**EXERCISE MATERIALS**
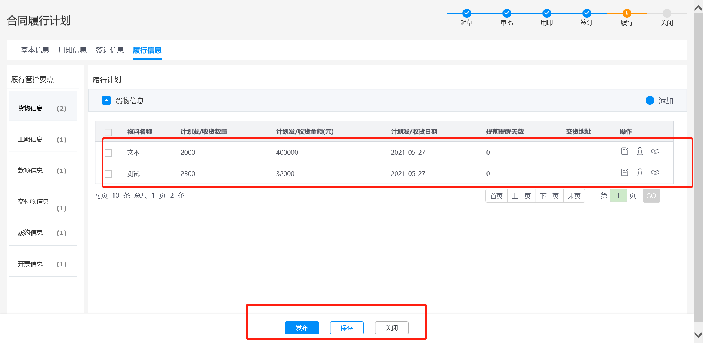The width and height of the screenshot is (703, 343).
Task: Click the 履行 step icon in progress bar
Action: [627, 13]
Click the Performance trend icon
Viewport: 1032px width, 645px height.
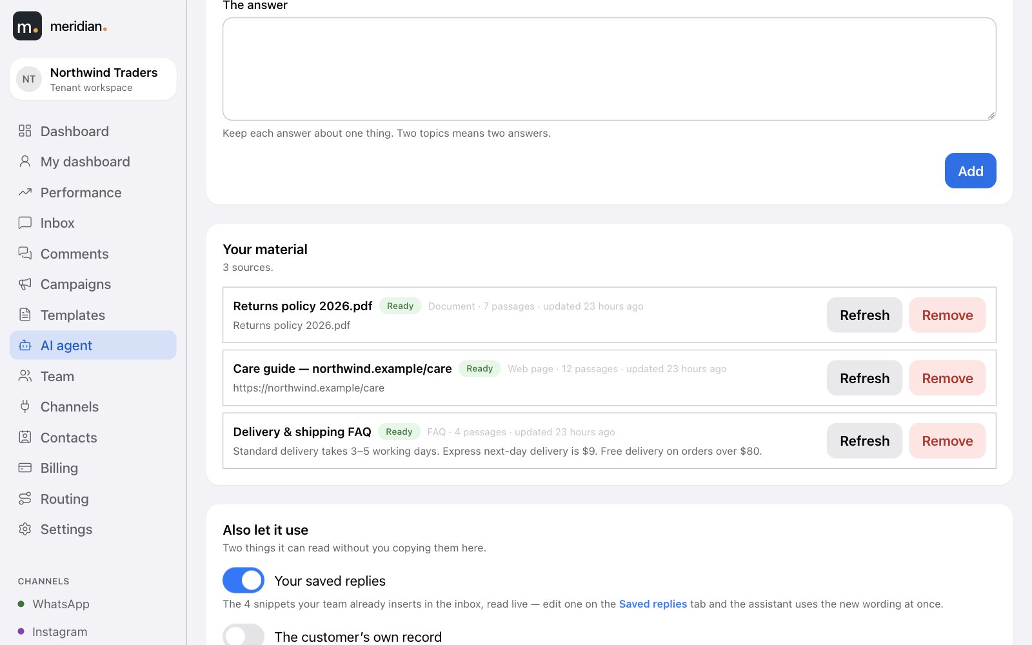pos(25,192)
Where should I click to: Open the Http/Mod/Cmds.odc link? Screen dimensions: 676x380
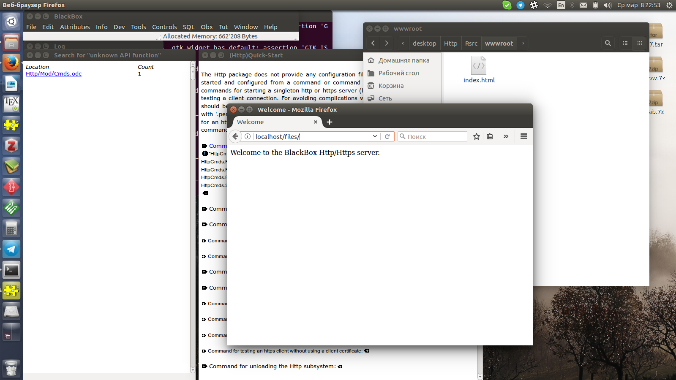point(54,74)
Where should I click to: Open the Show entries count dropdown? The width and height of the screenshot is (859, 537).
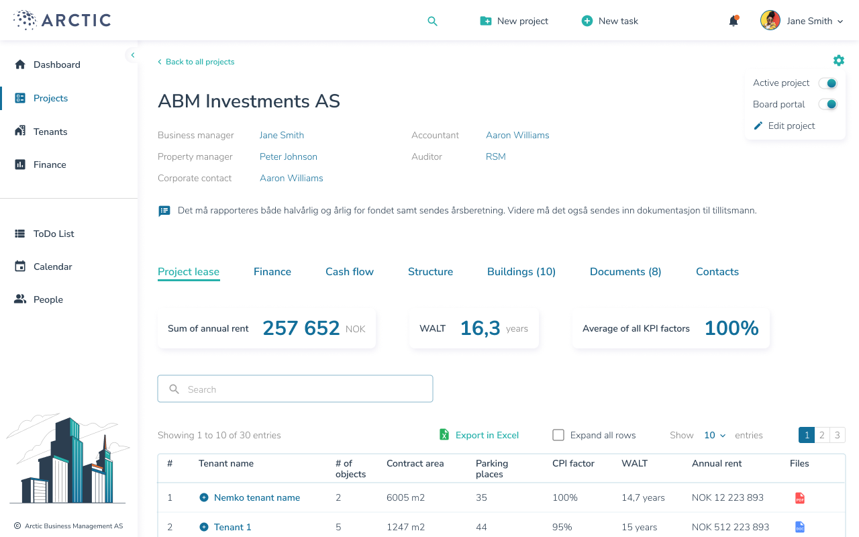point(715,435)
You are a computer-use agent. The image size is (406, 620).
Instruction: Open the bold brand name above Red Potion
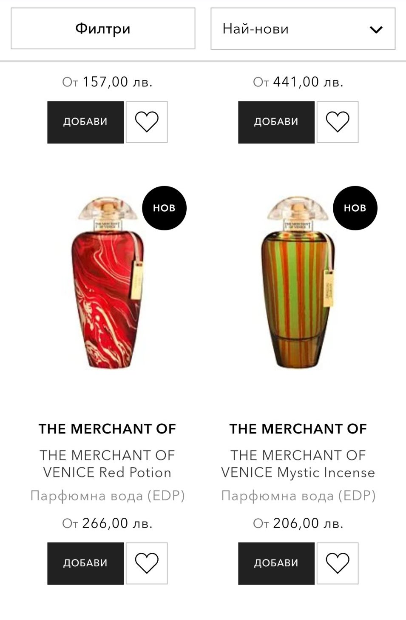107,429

**WORK REQUEST**
All that is needed is an exact copy of the lines from the line with "Instruction: Open the" through the end of the listing, both ends included, with no pictures.

**REPLY**
Instruction: Open the bold brand name above Red Potion
107,429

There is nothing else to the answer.